* [About this exercise]
Write the data below out exactly as it stands. Do not include the pictures.

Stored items
────────
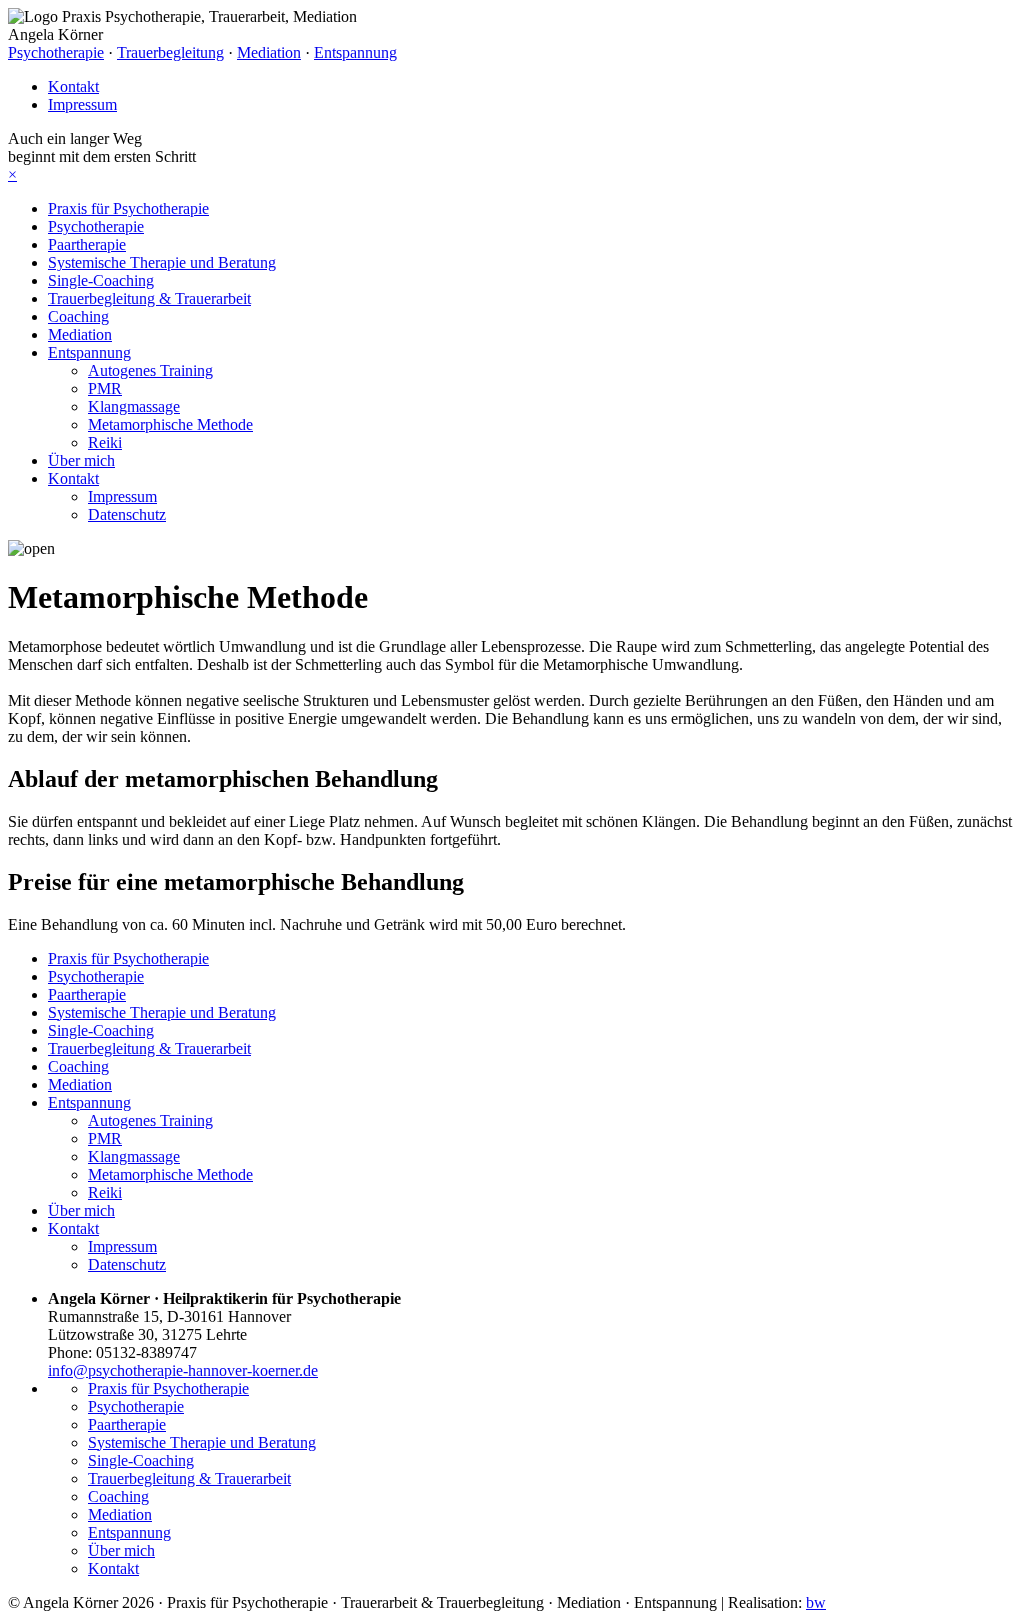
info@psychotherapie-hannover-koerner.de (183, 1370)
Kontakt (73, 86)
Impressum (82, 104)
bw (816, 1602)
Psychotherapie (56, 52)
────────
* [Task output]
info@psychotherapie-hannover-koerner.de (183, 1370)
Kontakt (73, 86)
Impressum (82, 104)
bw (816, 1602)
Psychotherapie (56, 52)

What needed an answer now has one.